*Your task*
Please copy every one of the records below word for word, keeping each line as it is.

start Data listing

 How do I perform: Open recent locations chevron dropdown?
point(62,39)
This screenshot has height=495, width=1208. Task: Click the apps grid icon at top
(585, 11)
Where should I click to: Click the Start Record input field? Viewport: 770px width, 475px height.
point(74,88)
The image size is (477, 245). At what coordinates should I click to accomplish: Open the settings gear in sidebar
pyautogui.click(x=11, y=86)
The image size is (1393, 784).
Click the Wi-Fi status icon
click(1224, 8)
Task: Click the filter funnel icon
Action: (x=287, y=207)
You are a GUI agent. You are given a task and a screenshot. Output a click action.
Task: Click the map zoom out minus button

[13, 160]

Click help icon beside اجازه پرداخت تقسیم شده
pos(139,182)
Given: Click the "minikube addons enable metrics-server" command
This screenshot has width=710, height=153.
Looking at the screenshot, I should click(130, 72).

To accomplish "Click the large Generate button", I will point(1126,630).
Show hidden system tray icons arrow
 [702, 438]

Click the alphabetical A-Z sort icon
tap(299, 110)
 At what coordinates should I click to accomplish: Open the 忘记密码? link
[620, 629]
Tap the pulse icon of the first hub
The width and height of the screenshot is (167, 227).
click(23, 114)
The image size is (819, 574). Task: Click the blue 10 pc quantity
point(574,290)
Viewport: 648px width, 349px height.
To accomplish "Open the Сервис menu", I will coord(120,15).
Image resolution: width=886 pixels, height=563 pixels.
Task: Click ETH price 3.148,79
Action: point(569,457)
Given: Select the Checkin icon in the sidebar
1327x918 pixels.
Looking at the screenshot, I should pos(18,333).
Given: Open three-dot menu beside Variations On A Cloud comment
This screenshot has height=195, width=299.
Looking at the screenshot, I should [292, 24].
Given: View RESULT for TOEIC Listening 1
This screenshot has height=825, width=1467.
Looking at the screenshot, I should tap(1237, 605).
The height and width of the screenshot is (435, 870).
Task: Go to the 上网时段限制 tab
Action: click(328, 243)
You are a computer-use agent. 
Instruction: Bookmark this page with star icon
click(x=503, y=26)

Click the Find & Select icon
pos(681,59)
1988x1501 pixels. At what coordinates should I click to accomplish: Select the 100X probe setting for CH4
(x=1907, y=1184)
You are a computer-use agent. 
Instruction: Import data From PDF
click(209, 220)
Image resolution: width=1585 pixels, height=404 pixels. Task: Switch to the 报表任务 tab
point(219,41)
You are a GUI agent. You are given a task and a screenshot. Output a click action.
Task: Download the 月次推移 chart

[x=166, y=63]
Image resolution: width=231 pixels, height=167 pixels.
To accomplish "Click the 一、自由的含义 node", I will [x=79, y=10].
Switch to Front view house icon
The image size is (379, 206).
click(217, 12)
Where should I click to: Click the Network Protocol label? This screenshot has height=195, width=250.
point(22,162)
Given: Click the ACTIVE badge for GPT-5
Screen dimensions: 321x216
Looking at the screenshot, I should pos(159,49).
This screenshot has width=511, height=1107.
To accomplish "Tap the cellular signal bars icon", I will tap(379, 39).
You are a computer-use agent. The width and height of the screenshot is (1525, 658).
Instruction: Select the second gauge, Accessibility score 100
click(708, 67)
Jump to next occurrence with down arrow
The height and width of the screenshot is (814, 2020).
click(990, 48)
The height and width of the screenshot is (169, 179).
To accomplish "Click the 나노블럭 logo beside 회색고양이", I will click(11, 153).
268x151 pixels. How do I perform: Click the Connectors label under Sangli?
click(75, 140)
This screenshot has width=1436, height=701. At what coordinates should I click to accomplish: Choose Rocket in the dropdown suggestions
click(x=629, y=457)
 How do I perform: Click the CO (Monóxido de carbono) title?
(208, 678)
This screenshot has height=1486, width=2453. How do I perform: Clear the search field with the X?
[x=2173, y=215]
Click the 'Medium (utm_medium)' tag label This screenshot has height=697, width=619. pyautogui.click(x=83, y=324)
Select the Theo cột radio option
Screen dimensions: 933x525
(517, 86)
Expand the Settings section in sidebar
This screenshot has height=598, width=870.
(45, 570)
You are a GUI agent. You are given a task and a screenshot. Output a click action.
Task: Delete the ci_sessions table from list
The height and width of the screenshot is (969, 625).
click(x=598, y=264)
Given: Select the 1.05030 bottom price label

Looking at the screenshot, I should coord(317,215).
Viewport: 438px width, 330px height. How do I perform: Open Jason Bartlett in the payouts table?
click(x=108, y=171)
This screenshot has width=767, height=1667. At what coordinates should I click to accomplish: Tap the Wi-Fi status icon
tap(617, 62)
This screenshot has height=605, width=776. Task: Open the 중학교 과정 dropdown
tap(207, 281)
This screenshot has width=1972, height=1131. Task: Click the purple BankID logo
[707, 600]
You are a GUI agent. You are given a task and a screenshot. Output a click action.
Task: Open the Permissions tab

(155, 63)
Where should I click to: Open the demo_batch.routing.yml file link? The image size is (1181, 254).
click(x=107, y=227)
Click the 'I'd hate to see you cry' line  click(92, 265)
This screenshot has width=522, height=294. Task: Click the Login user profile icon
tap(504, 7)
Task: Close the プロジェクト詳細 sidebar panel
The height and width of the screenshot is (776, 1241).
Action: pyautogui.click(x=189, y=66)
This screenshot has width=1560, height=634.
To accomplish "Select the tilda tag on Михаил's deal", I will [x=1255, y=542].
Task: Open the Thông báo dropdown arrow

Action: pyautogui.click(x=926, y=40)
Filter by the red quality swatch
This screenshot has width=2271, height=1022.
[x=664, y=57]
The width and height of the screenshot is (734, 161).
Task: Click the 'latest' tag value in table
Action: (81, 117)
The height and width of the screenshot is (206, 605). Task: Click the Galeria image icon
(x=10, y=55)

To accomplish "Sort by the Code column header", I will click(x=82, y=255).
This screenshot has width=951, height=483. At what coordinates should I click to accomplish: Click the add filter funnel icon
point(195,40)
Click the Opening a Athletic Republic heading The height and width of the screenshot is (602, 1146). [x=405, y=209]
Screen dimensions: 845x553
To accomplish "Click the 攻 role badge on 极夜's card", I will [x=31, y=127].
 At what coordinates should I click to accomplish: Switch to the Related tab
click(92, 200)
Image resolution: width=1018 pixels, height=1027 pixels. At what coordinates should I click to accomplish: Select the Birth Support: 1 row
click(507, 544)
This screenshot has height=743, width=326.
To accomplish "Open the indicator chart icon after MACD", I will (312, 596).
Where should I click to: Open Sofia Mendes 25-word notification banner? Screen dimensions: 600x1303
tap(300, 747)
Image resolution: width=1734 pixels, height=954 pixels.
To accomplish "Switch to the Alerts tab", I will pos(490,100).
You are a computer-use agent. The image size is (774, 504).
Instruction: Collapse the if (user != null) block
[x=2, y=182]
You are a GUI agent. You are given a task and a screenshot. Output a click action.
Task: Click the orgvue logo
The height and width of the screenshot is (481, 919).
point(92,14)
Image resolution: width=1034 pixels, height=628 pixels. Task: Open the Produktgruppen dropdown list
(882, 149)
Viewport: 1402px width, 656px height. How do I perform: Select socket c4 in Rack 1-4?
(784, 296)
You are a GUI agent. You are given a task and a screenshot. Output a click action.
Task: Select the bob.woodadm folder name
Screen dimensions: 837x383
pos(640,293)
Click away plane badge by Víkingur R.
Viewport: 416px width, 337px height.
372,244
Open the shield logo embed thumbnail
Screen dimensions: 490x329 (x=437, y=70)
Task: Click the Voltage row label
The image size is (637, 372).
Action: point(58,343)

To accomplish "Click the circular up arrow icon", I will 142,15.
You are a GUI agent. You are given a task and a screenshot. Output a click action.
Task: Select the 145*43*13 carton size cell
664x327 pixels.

end Data listing

*Task output*
 How do I perform: Open recent locations chevron dropdown?
point(62,39)
This screenshot has height=495, width=1208. Task: Click the apps grid icon at top
(585, 11)
Where should I click to: Click the Start Record input field? Viewport: 770px width, 475px height.
point(74,88)
The image size is (477, 245). At what coordinates should I click to accomplish: Open the settings gear in sidebar
pyautogui.click(x=11, y=86)
The image size is (1393, 784).
Click the Wi-Fi status icon
click(1224, 8)
Task: Click the filter funnel icon
Action: (x=287, y=207)
You are a GUI agent. You are given a task and a screenshot. Output a click action.
Task: Click the map zoom out minus button

[13, 160]

Click help icon beside اجازه پرداخت تقسیم شده
pos(139,182)
Given: Click the "minikube addons enable metrics-server" command
This screenshot has width=710, height=153.
Looking at the screenshot, I should click(130, 72).

To accomplish "Click the large Generate button", I will point(1126,630).
Show hidden system tray icons arrow
 [702, 438]

Click the alphabetical A-Z sort icon
tap(299, 110)
 At what coordinates should I click to accomplish: Open the 忘记密码? link
[620, 629]
Tap the pulse icon of the first hub
The width and height of the screenshot is (167, 227).
click(23, 114)
The image size is (819, 574). Task: Click the blue 10 pc quantity
point(574,290)
Viewport: 648px width, 349px height.
To accomplish "Open the Сервис menu", I will coord(120,15).
Image resolution: width=886 pixels, height=563 pixels.
Task: Click ETH price 3.148,79
Action: point(569,457)
Given: Select the Checkin icon in the sidebar
1327x918 pixels.
Looking at the screenshot, I should pos(18,333).
Given: Open three-dot menu beside Variations On A Cloud comment
This screenshot has height=195, width=299.
Looking at the screenshot, I should [292, 24].
Given: View RESULT for TOEIC Listening 1
This screenshot has height=825, width=1467.
Looking at the screenshot, I should tap(1237, 605).
The height and width of the screenshot is (435, 870).
Task: Go to the 上网时段限制 tab
Action: click(328, 243)
You are a computer-use agent. 
Instruction: Bookmark this page with star icon
click(x=503, y=26)

Click the Find & Select icon
pos(681,59)
1988x1501 pixels. At what coordinates should I click to accomplish: Select the 100X probe setting for CH4
(x=1907, y=1184)
You are a computer-use agent. 
Instruction: Import data From PDF
click(209, 220)
Image resolution: width=1585 pixels, height=404 pixels. Task: Switch to the 报表任务 tab
point(219,41)
You are a GUI agent. You are given a task and a screenshot. Output a click action.
Task: Download the 月次推移 chart

[x=166, y=63]
Image resolution: width=231 pixels, height=167 pixels.
To accomplish "Click the 一、自由的含义 node", I will [x=79, y=10].
Switch to Front view house icon
The image size is (379, 206).
click(217, 12)
Where should I click to: Click the Network Protocol label? This screenshot has height=195, width=250.
point(22,162)
Given: Click the ACTIVE badge for GPT-5
Screen dimensions: 321x216
Looking at the screenshot, I should pos(159,49).
This screenshot has width=511, height=1107.
To accomplish "Tap the cellular signal bars icon", I will tap(379, 39).
You are a computer-use agent. The width and height of the screenshot is (1525, 658).
Instruction: Select the second gauge, Accessibility score 100
click(708, 67)
Jump to next occurrence with down arrow
The height and width of the screenshot is (814, 2020).
click(990, 48)
The height and width of the screenshot is (169, 179).
To accomplish "Click the 나노블럭 logo beside 회색고양이", I will click(11, 153).
268x151 pixels. How do I perform: Click the Connectors label under Sangli?
click(75, 140)
This screenshot has width=1436, height=701. At what coordinates should I click to accomplish: Choose Rocket in the dropdown suggestions
click(x=629, y=457)
 How do I perform: Click the CO (Monóxido de carbono) title?
(208, 678)
This screenshot has height=1486, width=2453. How do I perform: Clear the search field with the X?
[x=2173, y=215]
Click the 'Medium (utm_medium)' tag label This screenshot has height=697, width=619. pyautogui.click(x=83, y=324)
Select the Theo cột radio option
Screen dimensions: 933x525
(517, 86)
Expand the Settings section in sidebar
This screenshot has height=598, width=870.
(45, 570)
You are a GUI agent. You are given a task and a screenshot. Output a click action.
Task: Delete the ci_sessions table from list
The height and width of the screenshot is (969, 625).
click(x=598, y=264)
Given: Select the 1.05030 bottom price label

Looking at the screenshot, I should coord(317,215).
Viewport: 438px width, 330px height. How do I perform: Open Jason Bartlett in the payouts table?
click(x=108, y=171)
This screenshot has width=767, height=1667. At what coordinates should I click to accomplish: Tap the Wi-Fi status icon
tap(617, 62)
This screenshot has height=605, width=776. Task: Open the 중학교 과정 dropdown
tap(207, 281)
This screenshot has width=1972, height=1131. Task: Click the purple BankID logo
[707, 600]
You are a GUI agent. You are given a task and a screenshot. Output a click action.
Task: Open the Permissions tab

(155, 63)
Where should I click to: Open the demo_batch.routing.yml file link? The image size is (1181, 254).
click(x=107, y=227)
Click the 'I'd hate to see you cry' line  click(92, 265)
This screenshot has width=522, height=294. Task: Click the Login user profile icon
tap(504, 7)
Task: Close the プロジェクト詳細 sidebar panel
The height and width of the screenshot is (776, 1241).
Action: pyautogui.click(x=189, y=66)
This screenshot has width=1560, height=634.
To accomplish "Select the tilda tag on Михаил's deal", I will [x=1255, y=542].
Task: Open the Thông báo dropdown arrow

Action: pyautogui.click(x=926, y=40)
Filter by the red quality swatch
This screenshot has width=2271, height=1022.
[x=664, y=57]
The width and height of the screenshot is (734, 161).
Task: Click the 'latest' tag value in table
Action: (81, 117)
The height and width of the screenshot is (206, 605). Task: Click the Galeria image icon
(x=10, y=55)

To accomplish "Sort by the Code column header", I will click(x=82, y=255).
This screenshot has width=951, height=483. At what coordinates should I click to accomplish: Click the add filter funnel icon
point(195,40)
Click the Opening a Athletic Republic heading The height and width of the screenshot is (602, 1146). [x=405, y=209]
Screen dimensions: 845x553
To accomplish "Click the 攻 role badge on 极夜's card", I will [x=31, y=127].
 At what coordinates should I click to accomplish: Switch to the Related tab
click(92, 200)
Image resolution: width=1018 pixels, height=1027 pixels. At what coordinates should I click to accomplish: Select the Birth Support: 1 row
click(507, 544)
This screenshot has height=743, width=326.
To accomplish "Open the indicator chart icon after MACD", I will (312, 596).
Where should I click to: Open Sofia Mendes 25-word notification banner? Screen dimensions: 600x1303
tap(300, 747)
Image resolution: width=1734 pixels, height=954 pixels.
To accomplish "Switch to the Alerts tab", I will pos(490,100).
You are a computer-use agent. The image size is (774, 504).
Instruction: Collapse the if (user != null) block
[x=2, y=182]
You are a GUI agent. You are given a task and a screenshot. Output a click action.
Task: Click the orgvue logo
The height and width of the screenshot is (481, 919).
point(92,14)
Image resolution: width=1034 pixels, height=628 pixels. Task: Open the Produktgruppen dropdown list
(882, 149)
Viewport: 1402px width, 656px height. How do I perform: Select socket c4 in Rack 1-4?
(784, 296)
You are a GUI agent. You are given a task and a screenshot. Output a click action.
Task: Select the bob.woodadm folder name
Screen dimensions: 837x383
pos(640,293)
Click away plane badge by Víkingur R.
Viewport: 416px width, 337px height.
372,244
Open the shield logo embed thumbnail
Screen dimensions: 490x329 (x=437, y=70)
Task: Click the Voltage row label
The image size is (637, 372).
Action: point(58,343)

To accomplish "Click the circular up arrow icon", I will 142,15.
You are a GUI agent. You are given a task and a screenshot. Output a click action.
Task: Select the 145*43*13 carton size cell
664x327 pixels.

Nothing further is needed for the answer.